Safety guidelines from Spartan Chemical, the manufacturer of Mint Disinfectant, warn that it can cause “serious eye damage” and “eye irritation” and specify that skin should not be exposed to it. The guidelines say the chemical should be used only in a well-ventilated area with the use of protective gear and that anyone who inhales the chemical should be allowed to “breathe fresh air.” Additionally, the product guidelines warn to “avoid all unnecessary exposure.”
Now detention center staff have stopped using the product, as well as disinfecting in general, detainees said.
“The detainees are cleaning restrooms with toilet water,” said Scott. “There’s only one toilet and one sink where all of us 40 people share. Disgusting.”
Both ICE and the Glades County Sheriff’s Office said it couldn’t comment because of “pending litigation.”

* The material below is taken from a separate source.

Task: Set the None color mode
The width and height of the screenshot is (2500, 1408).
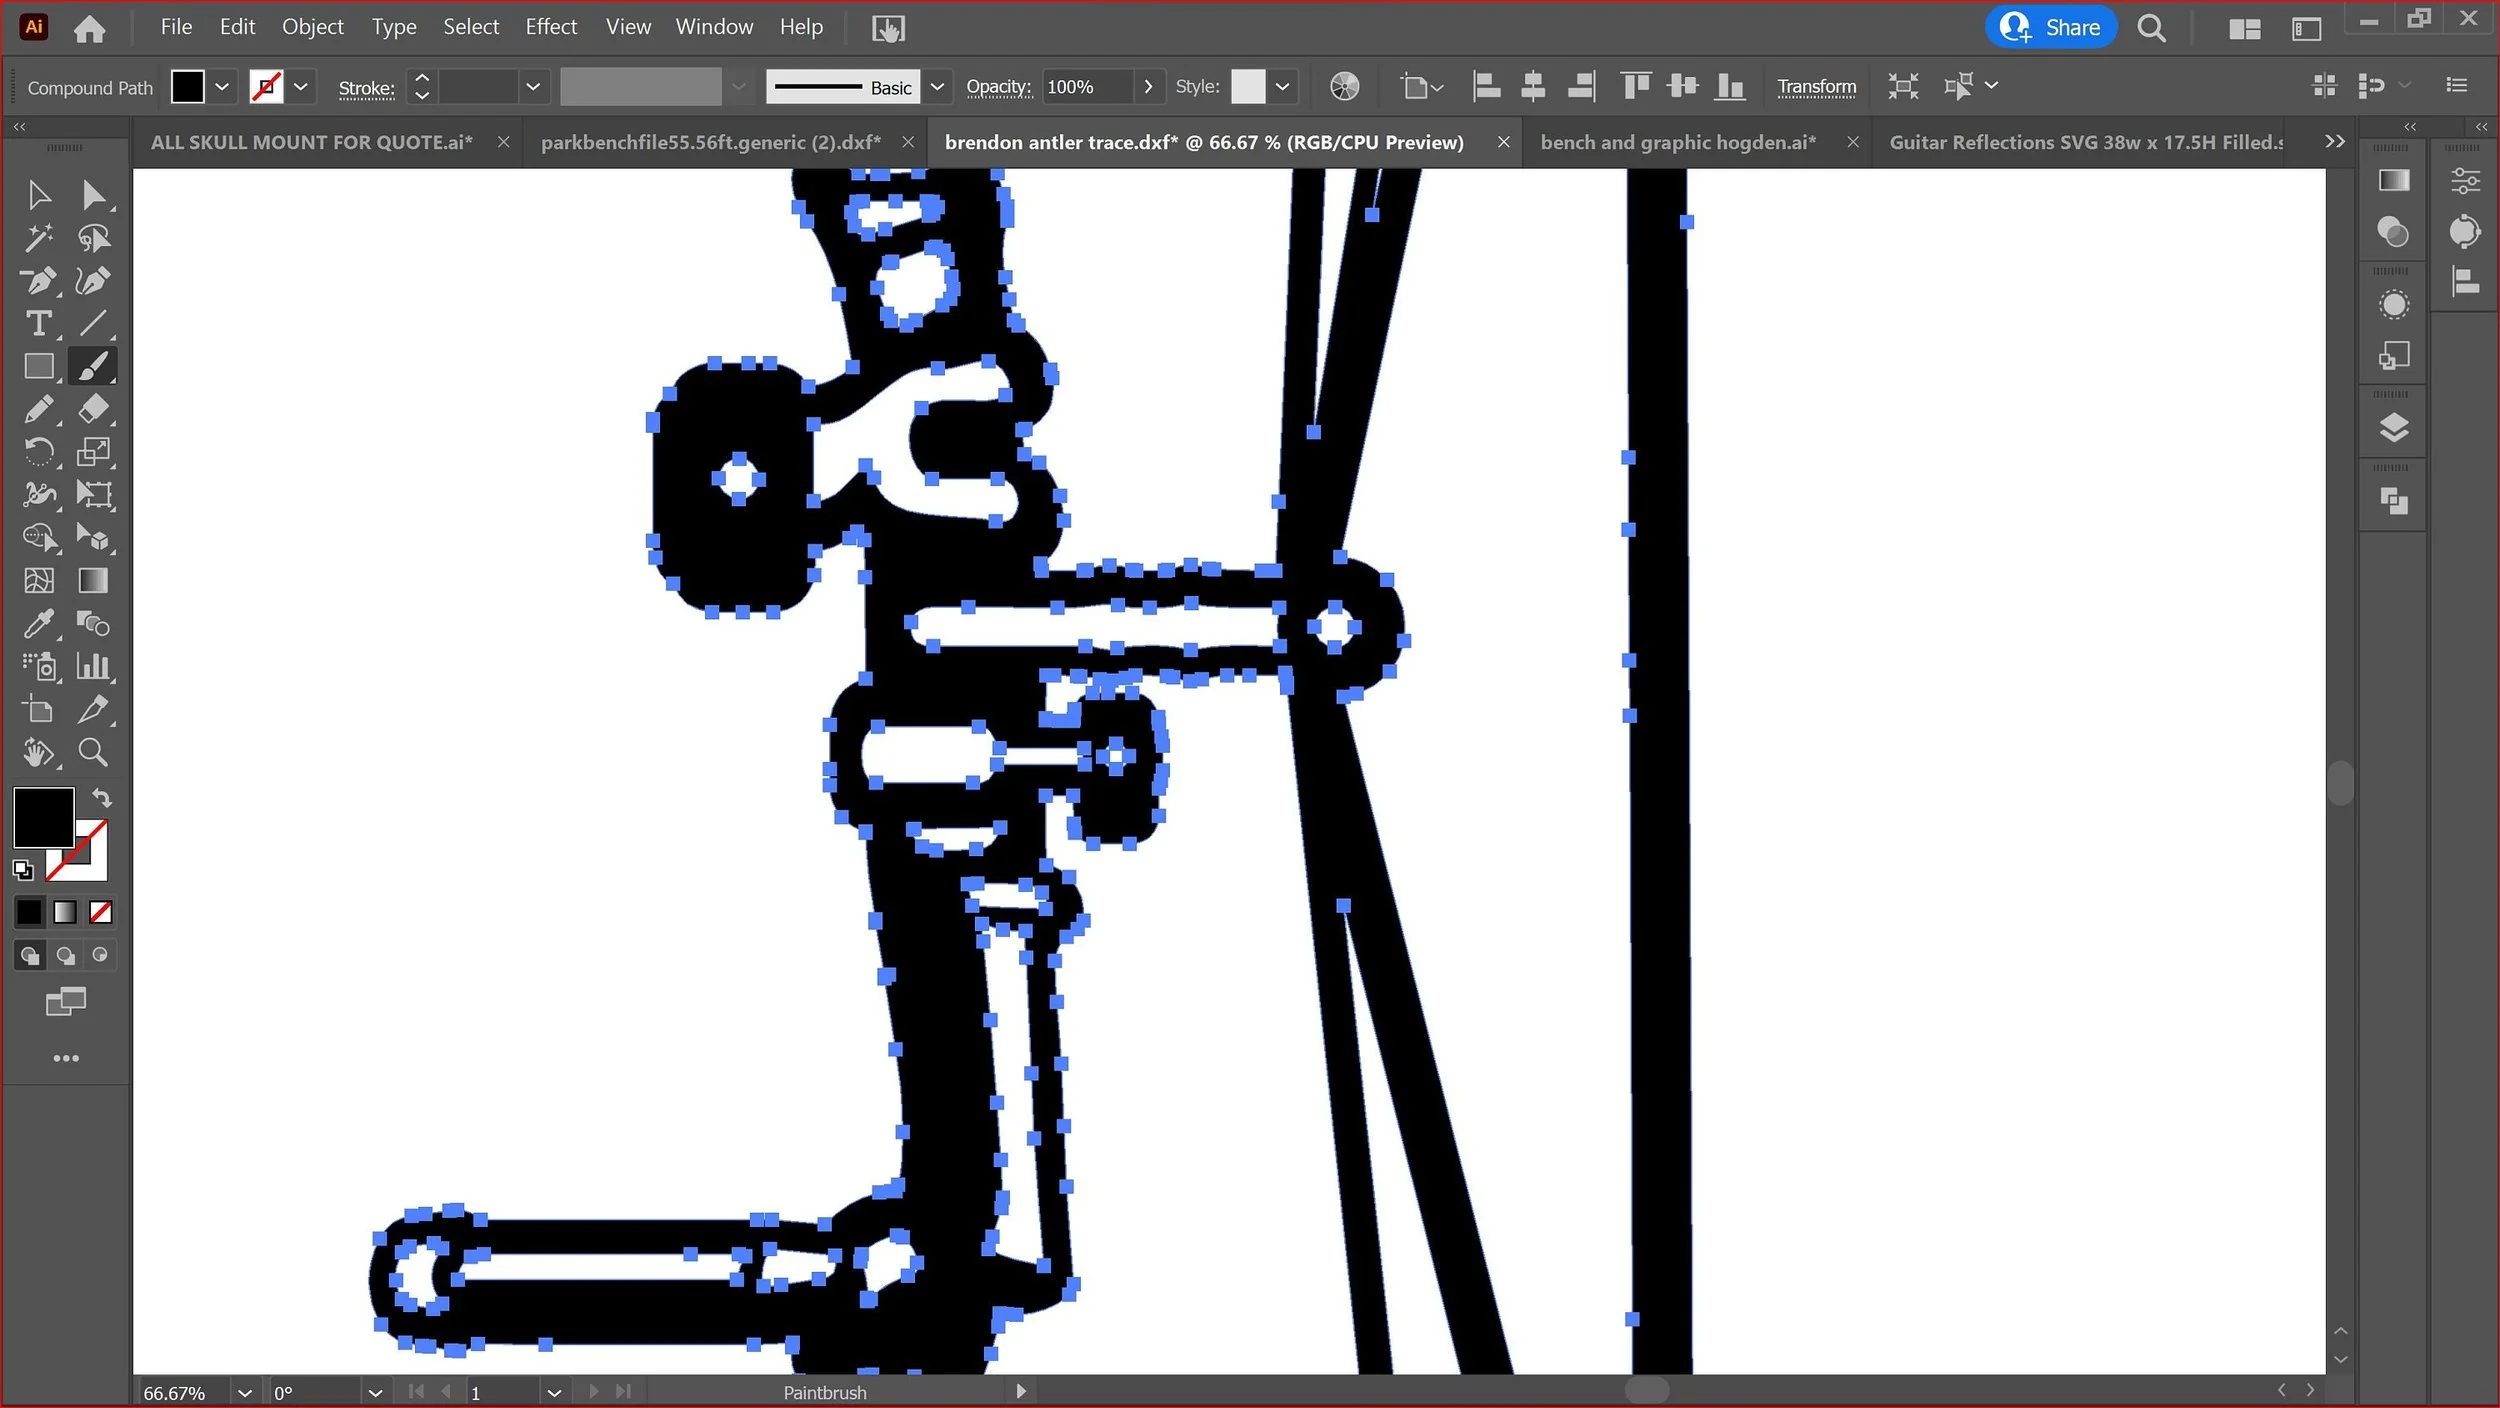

“As far as the MINT disinfectant cleaner that too has come up in litigation,” an ICE spokesperson wrote in an email. “...The products are being used with the manufacturer specifications.”
But none of that is significant anymore to Jarquette Cumberbatch, the daughter of Donald Brown, a 62-year-old Jamaican national she says “disappeared” from Glades 10 days ago.
“I haven’t heard from my dad, who usually calls me three to four times a day,” Cumberbatch said. “He was feeling sick and weak and then he vanished.”
She added: “When the family calls, we are told by staff that he’s ‘in medical’ and that he would call us. He has not,” she said. It’s unclear if that means he is at the detention center’s clinic or at a nearby hospital.
According to ICE’s online detainee database, Brown is currently listed as being in ICE custody. However, no detention center is linked to his name or immigration identification number, nor does the corresponding ICE field office appear — all data that’s standard for a detainee that isn’t at an area hospital, in transit to be deported or recently deceased.
ICE did not immediately respond to a request seeking more information about Brown’s whereabouts.